START

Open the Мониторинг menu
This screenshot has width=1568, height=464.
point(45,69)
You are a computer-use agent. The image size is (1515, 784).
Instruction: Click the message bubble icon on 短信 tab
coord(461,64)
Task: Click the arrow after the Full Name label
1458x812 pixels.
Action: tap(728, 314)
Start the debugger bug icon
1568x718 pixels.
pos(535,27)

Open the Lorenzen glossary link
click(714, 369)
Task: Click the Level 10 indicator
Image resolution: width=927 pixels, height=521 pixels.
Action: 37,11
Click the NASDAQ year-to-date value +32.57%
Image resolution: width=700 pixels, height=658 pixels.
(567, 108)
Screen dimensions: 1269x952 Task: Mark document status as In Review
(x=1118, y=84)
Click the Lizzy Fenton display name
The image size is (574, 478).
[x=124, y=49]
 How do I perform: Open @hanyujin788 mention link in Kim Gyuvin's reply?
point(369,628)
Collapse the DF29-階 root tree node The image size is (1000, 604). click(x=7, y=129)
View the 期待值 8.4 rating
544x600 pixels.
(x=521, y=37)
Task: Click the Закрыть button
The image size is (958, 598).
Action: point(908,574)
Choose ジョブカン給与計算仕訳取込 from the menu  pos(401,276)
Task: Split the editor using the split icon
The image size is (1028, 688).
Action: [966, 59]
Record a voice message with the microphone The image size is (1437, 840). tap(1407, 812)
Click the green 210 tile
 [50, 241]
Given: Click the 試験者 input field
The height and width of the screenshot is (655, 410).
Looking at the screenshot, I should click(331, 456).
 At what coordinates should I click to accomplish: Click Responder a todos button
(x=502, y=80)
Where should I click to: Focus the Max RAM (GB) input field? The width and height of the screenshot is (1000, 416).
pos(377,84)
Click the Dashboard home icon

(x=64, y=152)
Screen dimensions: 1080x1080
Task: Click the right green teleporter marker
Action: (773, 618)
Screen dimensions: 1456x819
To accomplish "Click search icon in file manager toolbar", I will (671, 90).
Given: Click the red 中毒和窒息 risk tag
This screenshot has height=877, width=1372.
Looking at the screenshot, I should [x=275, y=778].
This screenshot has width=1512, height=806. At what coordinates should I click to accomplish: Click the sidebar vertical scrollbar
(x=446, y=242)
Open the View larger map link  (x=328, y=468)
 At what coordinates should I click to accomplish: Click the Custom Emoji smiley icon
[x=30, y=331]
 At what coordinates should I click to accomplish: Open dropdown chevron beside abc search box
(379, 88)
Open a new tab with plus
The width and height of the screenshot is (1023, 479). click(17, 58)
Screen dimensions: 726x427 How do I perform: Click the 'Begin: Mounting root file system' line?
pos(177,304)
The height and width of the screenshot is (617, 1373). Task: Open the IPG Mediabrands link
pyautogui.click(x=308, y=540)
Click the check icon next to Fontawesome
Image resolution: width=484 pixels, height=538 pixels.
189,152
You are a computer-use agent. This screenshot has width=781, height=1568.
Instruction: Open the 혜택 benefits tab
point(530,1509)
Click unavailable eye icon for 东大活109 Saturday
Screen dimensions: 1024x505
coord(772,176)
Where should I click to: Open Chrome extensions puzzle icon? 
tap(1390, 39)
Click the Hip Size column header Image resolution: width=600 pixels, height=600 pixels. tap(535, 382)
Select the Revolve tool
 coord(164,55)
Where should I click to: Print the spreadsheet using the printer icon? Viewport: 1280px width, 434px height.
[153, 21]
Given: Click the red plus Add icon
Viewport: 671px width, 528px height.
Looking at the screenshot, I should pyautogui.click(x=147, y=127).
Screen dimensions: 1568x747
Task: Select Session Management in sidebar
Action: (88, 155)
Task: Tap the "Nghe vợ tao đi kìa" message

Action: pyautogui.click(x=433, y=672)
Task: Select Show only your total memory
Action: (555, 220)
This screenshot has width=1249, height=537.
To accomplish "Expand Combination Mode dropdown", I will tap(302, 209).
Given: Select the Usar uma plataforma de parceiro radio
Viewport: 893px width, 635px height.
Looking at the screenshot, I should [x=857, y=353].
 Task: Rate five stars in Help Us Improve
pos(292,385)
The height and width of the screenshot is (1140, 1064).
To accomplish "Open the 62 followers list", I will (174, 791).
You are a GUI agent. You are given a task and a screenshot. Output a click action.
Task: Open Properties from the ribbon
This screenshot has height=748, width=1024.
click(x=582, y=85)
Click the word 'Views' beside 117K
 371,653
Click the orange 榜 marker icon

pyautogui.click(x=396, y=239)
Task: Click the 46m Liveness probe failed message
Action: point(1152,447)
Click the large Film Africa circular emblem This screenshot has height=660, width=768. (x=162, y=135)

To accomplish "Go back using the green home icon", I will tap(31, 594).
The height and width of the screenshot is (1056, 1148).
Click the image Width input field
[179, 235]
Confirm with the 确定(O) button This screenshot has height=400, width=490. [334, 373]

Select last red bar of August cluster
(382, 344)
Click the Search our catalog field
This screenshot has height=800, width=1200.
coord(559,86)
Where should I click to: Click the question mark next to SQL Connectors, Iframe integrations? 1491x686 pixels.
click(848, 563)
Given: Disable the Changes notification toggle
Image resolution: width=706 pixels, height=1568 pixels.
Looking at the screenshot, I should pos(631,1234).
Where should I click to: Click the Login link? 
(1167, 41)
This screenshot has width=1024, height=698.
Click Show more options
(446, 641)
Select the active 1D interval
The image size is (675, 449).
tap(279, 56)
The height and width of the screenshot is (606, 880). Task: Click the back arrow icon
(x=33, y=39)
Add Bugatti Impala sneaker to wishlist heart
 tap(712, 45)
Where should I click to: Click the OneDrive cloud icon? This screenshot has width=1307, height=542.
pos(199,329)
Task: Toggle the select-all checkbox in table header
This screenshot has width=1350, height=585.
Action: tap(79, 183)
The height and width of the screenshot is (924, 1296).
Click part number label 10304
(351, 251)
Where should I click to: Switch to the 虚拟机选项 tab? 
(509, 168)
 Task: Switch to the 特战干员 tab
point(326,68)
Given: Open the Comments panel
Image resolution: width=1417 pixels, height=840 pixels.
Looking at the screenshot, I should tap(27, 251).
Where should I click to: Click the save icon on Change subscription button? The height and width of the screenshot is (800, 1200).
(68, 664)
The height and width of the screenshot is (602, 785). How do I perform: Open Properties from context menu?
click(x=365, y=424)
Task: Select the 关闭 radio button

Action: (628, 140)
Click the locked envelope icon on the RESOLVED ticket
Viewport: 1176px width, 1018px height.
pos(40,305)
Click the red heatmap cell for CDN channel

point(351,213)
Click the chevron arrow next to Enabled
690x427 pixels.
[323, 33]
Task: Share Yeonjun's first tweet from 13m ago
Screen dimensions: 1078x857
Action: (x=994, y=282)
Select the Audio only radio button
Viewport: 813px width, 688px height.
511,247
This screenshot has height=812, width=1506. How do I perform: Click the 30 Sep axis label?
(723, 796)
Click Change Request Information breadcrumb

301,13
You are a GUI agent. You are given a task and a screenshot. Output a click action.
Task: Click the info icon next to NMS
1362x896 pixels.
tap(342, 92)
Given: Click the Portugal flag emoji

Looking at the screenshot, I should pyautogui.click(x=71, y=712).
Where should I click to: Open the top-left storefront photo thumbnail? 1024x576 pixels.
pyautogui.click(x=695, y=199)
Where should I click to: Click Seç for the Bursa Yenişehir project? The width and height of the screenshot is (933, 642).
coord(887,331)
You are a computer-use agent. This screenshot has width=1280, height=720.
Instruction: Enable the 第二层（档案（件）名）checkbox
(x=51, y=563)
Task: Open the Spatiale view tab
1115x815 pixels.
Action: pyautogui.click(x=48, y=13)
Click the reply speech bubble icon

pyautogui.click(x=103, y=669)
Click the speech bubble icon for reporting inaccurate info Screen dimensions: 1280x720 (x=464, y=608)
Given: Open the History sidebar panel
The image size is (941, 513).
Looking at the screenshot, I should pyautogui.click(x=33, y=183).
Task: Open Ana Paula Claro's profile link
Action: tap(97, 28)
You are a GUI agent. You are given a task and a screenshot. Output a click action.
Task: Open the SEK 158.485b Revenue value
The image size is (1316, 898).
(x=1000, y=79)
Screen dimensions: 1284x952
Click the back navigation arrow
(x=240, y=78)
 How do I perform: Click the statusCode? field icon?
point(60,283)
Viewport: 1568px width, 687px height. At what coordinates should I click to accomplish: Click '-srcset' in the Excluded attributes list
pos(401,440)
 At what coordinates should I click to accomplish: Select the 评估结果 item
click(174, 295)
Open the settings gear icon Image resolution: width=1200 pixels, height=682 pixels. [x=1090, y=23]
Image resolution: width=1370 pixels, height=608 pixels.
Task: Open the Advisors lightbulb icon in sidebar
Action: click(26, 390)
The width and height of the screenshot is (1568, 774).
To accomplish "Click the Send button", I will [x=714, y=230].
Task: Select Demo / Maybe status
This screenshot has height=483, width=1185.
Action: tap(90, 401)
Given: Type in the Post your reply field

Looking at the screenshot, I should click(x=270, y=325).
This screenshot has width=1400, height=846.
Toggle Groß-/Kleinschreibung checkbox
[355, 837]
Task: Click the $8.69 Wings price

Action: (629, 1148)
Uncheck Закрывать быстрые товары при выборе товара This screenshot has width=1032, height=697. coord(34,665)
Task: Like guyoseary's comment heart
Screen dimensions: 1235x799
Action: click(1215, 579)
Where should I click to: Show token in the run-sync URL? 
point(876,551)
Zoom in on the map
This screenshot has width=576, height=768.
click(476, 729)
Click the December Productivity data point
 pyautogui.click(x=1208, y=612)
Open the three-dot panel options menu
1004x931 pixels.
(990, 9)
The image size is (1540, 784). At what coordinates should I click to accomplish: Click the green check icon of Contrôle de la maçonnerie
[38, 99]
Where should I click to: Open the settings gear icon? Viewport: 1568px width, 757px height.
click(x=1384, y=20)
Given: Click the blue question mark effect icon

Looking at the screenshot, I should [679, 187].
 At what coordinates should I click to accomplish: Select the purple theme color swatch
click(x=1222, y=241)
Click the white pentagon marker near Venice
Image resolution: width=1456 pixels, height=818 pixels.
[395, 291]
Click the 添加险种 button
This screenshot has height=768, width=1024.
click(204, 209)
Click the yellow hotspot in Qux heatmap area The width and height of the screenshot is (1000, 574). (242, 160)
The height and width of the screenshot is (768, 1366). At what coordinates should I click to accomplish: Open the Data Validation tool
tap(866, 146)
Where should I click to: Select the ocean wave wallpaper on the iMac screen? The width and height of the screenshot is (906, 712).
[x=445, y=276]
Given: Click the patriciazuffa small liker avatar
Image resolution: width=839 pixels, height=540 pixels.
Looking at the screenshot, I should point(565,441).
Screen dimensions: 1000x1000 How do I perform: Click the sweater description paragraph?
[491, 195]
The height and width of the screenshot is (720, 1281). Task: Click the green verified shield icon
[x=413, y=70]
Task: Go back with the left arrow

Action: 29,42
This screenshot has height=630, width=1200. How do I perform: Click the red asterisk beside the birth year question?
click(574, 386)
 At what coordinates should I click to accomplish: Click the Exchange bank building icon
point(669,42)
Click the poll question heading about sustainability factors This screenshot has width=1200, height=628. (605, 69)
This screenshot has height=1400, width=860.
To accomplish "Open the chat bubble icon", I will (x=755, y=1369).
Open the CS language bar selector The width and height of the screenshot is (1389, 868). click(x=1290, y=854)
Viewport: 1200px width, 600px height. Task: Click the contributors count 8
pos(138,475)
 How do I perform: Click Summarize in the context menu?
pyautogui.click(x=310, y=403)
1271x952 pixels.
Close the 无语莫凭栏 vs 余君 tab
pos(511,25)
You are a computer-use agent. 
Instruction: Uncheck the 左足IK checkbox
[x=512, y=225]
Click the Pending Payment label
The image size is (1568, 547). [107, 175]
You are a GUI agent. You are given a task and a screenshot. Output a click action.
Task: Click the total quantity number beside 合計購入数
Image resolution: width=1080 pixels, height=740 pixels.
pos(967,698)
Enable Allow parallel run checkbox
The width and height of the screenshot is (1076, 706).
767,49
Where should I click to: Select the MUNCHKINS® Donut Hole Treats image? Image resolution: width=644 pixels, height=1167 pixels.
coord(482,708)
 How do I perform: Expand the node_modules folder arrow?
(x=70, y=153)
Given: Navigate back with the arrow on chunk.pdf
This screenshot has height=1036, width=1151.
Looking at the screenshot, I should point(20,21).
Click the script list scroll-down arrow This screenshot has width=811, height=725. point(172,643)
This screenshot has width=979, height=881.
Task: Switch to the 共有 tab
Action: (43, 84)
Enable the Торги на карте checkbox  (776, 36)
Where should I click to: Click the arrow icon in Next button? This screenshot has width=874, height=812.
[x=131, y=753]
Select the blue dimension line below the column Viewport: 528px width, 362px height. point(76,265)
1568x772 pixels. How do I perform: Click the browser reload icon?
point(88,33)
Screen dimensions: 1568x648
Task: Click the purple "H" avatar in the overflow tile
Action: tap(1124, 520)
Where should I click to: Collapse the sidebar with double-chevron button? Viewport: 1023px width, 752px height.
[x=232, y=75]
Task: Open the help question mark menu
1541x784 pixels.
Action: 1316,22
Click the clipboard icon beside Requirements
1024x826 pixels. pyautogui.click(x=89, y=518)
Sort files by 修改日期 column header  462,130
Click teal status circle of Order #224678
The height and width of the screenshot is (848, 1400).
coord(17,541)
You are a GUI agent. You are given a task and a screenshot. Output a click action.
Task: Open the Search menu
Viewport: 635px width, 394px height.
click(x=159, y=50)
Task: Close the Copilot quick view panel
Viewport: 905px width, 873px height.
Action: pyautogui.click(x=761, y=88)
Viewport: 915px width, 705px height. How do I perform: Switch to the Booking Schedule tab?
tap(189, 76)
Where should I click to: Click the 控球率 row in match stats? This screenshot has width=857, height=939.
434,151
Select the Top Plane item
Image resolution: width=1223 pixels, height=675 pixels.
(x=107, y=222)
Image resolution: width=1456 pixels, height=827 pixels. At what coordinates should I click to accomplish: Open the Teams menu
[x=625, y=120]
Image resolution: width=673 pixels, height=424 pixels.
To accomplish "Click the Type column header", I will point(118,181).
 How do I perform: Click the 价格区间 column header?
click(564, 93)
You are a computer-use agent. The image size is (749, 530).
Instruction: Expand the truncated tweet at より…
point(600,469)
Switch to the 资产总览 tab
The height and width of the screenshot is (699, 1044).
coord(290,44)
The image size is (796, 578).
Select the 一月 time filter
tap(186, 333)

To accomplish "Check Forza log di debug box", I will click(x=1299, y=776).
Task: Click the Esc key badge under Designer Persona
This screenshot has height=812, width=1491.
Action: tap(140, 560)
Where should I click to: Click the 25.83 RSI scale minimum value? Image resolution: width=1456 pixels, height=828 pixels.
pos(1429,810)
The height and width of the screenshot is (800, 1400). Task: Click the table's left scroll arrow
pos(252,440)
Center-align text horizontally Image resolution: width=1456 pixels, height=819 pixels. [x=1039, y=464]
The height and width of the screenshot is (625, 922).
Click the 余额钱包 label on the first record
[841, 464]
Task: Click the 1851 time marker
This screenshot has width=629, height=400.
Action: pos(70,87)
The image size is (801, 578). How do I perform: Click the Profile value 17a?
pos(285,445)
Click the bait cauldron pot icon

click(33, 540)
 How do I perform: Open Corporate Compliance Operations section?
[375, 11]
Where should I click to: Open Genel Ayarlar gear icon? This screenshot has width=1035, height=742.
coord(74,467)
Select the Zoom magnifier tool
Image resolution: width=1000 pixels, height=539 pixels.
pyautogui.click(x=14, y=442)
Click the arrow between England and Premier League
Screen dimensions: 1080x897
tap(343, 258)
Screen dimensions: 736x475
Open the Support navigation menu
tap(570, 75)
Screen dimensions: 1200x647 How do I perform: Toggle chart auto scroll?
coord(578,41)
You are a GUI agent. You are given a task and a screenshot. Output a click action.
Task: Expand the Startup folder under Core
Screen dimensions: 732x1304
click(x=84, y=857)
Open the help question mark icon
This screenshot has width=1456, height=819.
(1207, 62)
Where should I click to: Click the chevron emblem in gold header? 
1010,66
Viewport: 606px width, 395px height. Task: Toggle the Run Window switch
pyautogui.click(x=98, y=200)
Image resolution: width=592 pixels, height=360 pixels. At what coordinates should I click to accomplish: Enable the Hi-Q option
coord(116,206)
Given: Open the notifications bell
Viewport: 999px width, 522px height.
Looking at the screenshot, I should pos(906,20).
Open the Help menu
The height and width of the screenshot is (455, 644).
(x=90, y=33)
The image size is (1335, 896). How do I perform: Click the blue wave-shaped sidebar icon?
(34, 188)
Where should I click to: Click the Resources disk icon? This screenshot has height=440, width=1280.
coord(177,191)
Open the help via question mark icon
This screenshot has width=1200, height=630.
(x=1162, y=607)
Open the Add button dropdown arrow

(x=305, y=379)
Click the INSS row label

END

§ **THE PROBLEM**
Return the stretch of lines above from the one containing "Screen dimensions: 736x475" through the one containing "pyautogui.click(x=98, y=200)", both included, reproduced verbatim.

§ **RIGHT ANSWER**
Screen dimensions: 736x475
Open the Support navigation menu
tap(570, 75)
Screen dimensions: 1200x647 How do I perform: Toggle chart auto scroll?
coord(578,41)
You are a GUI agent. You are given a task and a screenshot. Output a click action.
Task: Expand the Startup folder under Core
Screen dimensions: 732x1304
click(x=84, y=857)
Open the help question mark icon
This screenshot has width=1456, height=819.
(1207, 62)
Where should I click to: Click the chevron emblem in gold header? 
1010,66
Viewport: 606px width, 395px height. Task: Toggle the Run Window switch
pyautogui.click(x=98, y=200)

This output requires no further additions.